Вечно не может мучить метелица,
Вечно не может ночь нависать,
Зимнее небо солнцем засветится,
Ветер немеет, туч не видать.
Искрится белое поле холодное,
Бор говорливый тихо стоит.
Дикая песня волчья голодная
Больше над полем уже не гудит.
Радостно всходит утро пригожее,
Светит над белой от снега землей,
Тихо сияют дали погожие,
Будто и не было бури ночной.
Гомон и скрип из деревни доносятся,
Солнышко всех разбудило и тут,
Дым, поднимаясь над крышами, клонится, —
Знак, что под ними люди живут.
Люди проснулись, из хат выбираются,
День коляды они встретить хотят.
Пар изо рта на мороз вырывается,
В инее брови, щеки горят.
Заняты бабы работою важною —
Все сковородники в дело идут;
Ждут и заботы и хлопоты каждую —
Праздник сегодня — блины пекут.
Ганнина мать встала ранью рассветною,
Мужа и дочку ждет на блинки,
Дров принесла она в хату бедную,
Печь затопила — ставит горшки.
В сотый уж раз она, может, с тревогою
В окна смотрела из хаты на двор:
Уж не беда ли случилась дорогою —
Что-то не едет с Ганной Егор.
Утром вчера он в дорогу отправился,
Думал вернуться к ночи домой,
С тощей лошадкой, наверно, намаялся
В поле такой непогожей порой.
Что за причина, что так задержался?
Трудно понять ей, как ни тужи:
Может, в сугробах где заплутался,
Может, заехал к родне в Рубежи.
Скрипнули сани… В окна морозные
Старая смотрит с тревогой на двор,
Смотрит, глаза напрягая слезные,
Видит — в ворота въезжает Егор.
«Где же, где Ганна?» — мать убивается.
«Разве и дома ее еще нет?»
И у обоих сердце сжимается,
И помутился в глазах белый свет.
Ганна в то время другою дорогою
Шла, когда ехал за нею отец.
«Думал, что дома, — сказал он с тревогою. —
«Нет ее.

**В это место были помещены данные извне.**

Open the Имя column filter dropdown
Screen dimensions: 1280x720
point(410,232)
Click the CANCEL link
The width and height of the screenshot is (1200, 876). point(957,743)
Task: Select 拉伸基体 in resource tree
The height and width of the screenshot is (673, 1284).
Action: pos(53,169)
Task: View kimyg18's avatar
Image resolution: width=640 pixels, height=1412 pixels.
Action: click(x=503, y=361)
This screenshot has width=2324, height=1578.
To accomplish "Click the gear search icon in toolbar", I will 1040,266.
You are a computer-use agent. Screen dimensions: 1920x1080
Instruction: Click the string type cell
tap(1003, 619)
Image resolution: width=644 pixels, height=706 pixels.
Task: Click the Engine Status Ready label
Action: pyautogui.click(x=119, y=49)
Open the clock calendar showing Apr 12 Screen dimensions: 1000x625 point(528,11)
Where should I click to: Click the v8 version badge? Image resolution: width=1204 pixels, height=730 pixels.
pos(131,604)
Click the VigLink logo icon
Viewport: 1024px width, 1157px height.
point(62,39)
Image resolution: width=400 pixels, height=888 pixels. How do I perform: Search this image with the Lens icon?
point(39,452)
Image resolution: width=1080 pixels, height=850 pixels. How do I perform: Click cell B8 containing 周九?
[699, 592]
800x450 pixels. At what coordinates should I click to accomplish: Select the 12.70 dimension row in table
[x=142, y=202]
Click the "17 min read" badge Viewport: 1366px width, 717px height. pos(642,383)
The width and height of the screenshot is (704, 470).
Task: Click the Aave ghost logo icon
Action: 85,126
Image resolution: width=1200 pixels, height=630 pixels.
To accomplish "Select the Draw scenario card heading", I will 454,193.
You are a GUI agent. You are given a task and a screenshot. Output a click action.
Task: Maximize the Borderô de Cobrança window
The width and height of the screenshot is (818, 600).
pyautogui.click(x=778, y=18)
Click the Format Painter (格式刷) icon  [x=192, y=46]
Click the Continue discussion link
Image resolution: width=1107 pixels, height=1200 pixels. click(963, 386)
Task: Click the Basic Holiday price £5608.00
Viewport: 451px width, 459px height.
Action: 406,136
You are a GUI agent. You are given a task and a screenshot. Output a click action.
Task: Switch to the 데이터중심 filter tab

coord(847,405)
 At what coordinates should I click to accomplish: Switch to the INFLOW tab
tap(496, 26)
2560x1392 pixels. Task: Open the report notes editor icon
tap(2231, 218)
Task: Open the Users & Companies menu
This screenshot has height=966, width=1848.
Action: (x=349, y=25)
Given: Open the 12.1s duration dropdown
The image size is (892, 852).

Где ж она, где наконец?»
Ищут напрасно в селе, у околицы,
В церковь идут, чтоб на свечку подать.
Стонет старик, а старуха все молится, —
Ганны не видно, нигде не слыхать.
С тех самых пор, как беда приключилася,
Стало поверье в народе ходить:
Если столбушкой метель закружилася,
Небо бедой начинает грозить,
Поздней порой у леска недалекого
Призрак увидишь — охватит страх,
Выбраться хочет из снега глубокого,
Ищет дорогу с ношей в руках.
Кто ни идет, кто ни едет — пугается,
Встретить такое путник не рад,
Полураздетый призрак шатается,
Косы растрепаны, очи горят.
Вырвана грудь до костей, и ужасная
Рана зияет, страх наводя.
Кровь из нее льется красная-красная,
Руки к груди прижимают дитя.
Жалобно стонет, песню печальную,
Страшную песню слезно поет, —
Слышат такую песню прощальную
В час, когда смерть к изголовью придет.
Песню о тех, что с миром разлучены,
И о потерянном в жизни пути,
Песню о матери бедной, замученной —
Молит ее обогреть, подвезти.
Крестятся люди, каждый пугается.
Страшное место обходит скорей,
Снова виденье в лес удаляется
С песней, с котомкой, с ношей своей.
В памяти это преданье далекое
В селах и ныне еще берегут:
В чаще сосновой яму глубокую
«Ганниным яром» люди зовут.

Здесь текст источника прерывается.